3.1. Extension Option A: customize your plots#

  1. read about seaborn’s set_theme

  2. customize your pandas plots to be styled for a poster and use a colorblind friendly color palett

  3. use seaborn’s catplot to make your plot of the distribution of the scores more like the ones in the article (two separate subplots with African-American on the top and Caucasion on the bottom)

  4. Make 2 additional plots of different types and include 3 new customizations

3.2. Extension Option B: more statistics#

  1. Use the mode to find the most common compas score per race group.

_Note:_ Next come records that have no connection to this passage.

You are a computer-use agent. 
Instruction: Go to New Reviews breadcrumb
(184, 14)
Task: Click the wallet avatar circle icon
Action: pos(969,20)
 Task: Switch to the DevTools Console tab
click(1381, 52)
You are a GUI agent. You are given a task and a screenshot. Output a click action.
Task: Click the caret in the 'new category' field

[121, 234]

  2. Find the most common outcome (re-arrested or not) for each compas score (1-10) and each race

  3. Create a new column that is 1 or 0 if the high/low compas score matches if the person was re-arrested or not use df['new_column_name'] = new value to create a column and use == to compare two values to see if they are equal or not

  4. Compute the percent correct predictions of the compas algorithm overall

  5. Compute the percent correct predictions of the compas algorithm per race

  6. Compute the percent correct predictions of the compas algorithm per race and for high/low scores

3.3. Extension Option C: more criticism of COMPAS#

(tutorial)

Disparate impact is a legal concept used to describe situations when an entity such as an employer inadvertently discriminates against a certain protected group. This is distinct from disparate treatment where discrimination is intentional.

To demonstrate cases of disparate impact, the Equal Opportunity Commission (EEOC) proposed “rule of thumb” is known as the The 80% rule.

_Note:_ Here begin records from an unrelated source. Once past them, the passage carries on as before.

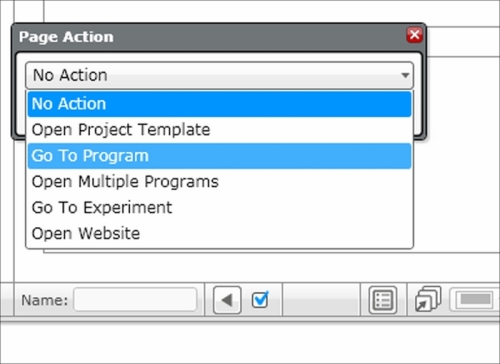Click inside the Name text field
Screen dimensions: 500x364
[x=135, y=300]
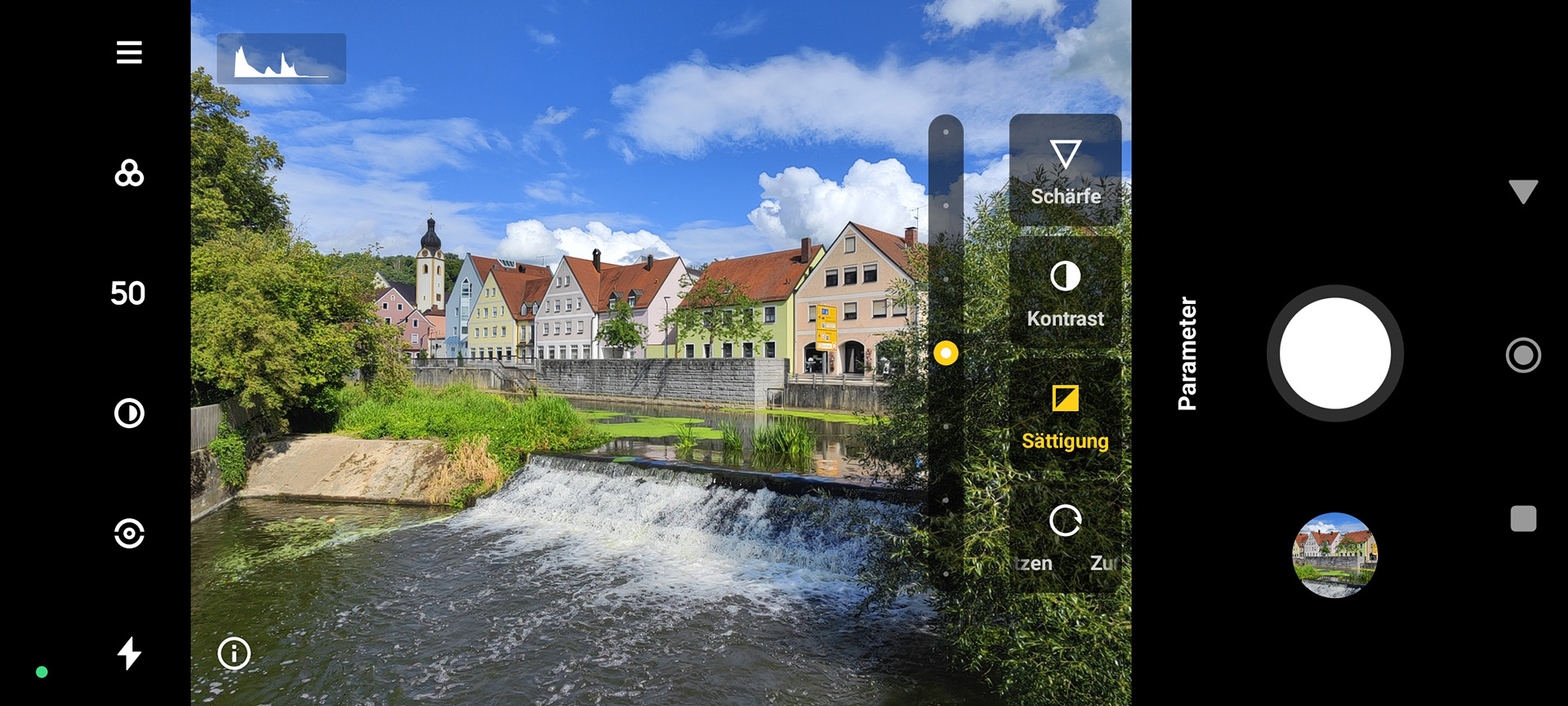Image resolution: width=1568 pixels, height=706 pixels.
Task: Select the Schärfe parameter
Action: [x=1065, y=172]
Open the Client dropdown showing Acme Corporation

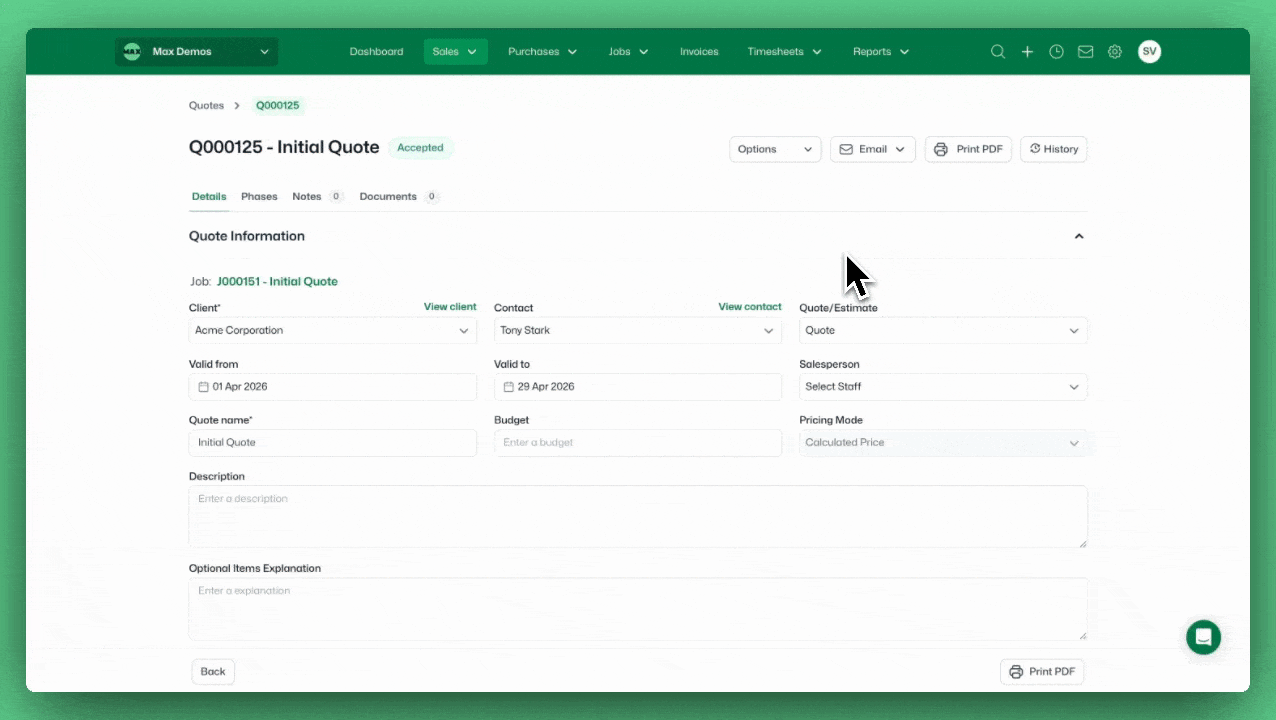[x=332, y=331]
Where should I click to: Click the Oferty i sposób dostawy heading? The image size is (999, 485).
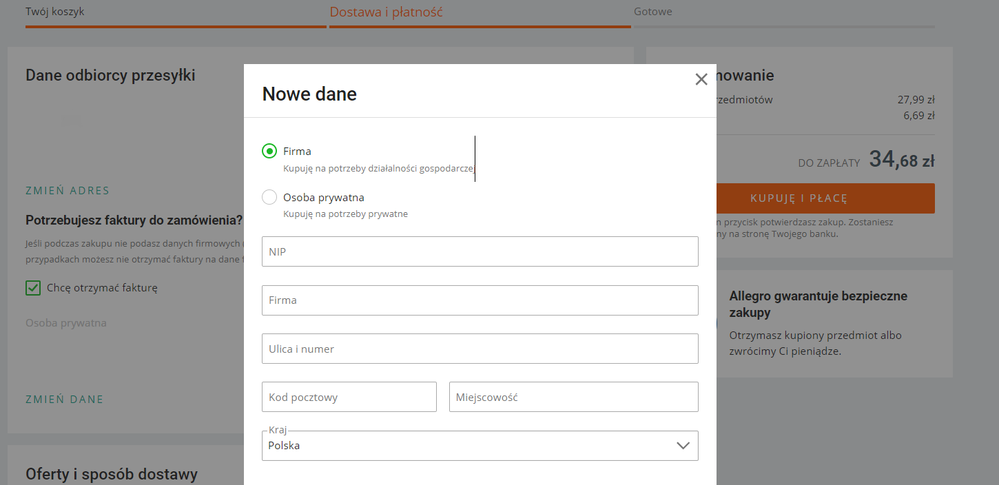coord(111,474)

Feldman et al. adapted a fairness metric from this principle. For our application, it states that the ratio of the percentage of defendants predicted to be high risk in each protected group (in this case whites and African-Americans) should be above 80%.

3.3.1. Functions in Python#

We define functions in Python like this:

def name_of_function(argument): # signature of function
    '''
    decription of function 

    Parameters
    ----------
    arguments : type
        description of argument

    Returns
    -------
    value
    '''
    #body of function
    value = argument *3
    return value

The long comment in the ''' is called the docstring.

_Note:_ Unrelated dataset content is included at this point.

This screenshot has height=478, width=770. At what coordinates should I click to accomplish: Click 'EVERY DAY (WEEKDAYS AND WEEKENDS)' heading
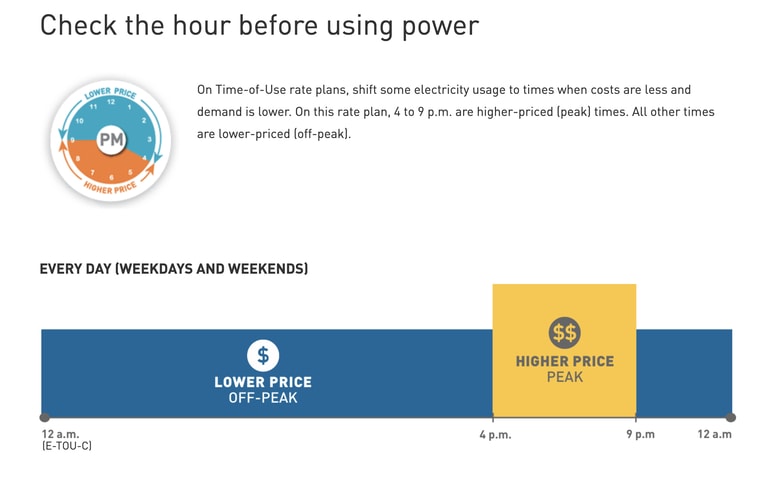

Write a function to print a greeting like this:

Hello World!

def greeting(name):
    '''
    greet a specific person

    Parameters
    ----------
    name: string
        name of person to greet
    
    '''
    print('hello', name)

Call your function in a new cell with

greeting('Sarah')

Does it do what you expect. Try a few other values.

Use help on your funtion. What does it show you? How could you modify the help?

It shows you the docstring. You can write whatever a person using your function would need there

Now try to check if it prints the right thing with a formal test using assert

assert greeting('sarah') == 'hello sarah'
why did it break?

That function does not return anything, but it does something, so if we wanted to test it, it’s hard.

It does do something so that is called side effect.

A better function would return the greeting instead of printing it; this is more versatile (it can be used in more different ways) and easier to write automated tests for.

def greeting(name):
    '''
    greet a specific person

    Parameters
    ----------
    name: string
        name of person to greet
    
    '''
    return 'hello ' +  name

Now lets write our disparate impact function. I’ll give you the template, You fill in the body

def disparate_impact_score(advantaged_score, disadvantaged_score):
    '''
    calculate DI ratio of advantaged:disadvantaged

    Parameters
    ----------
    advantaged_score : float
        score for advantaged group
    disadvantaged_score : float
        score for disadvantaged group
    
    Returns
    -------
    di_ratio : float
        disparate impact score
    '''
     

Now apply the disparate impact score to the real world outcomes and the COMPAS score. Does that make you think COMPAS is fair or not?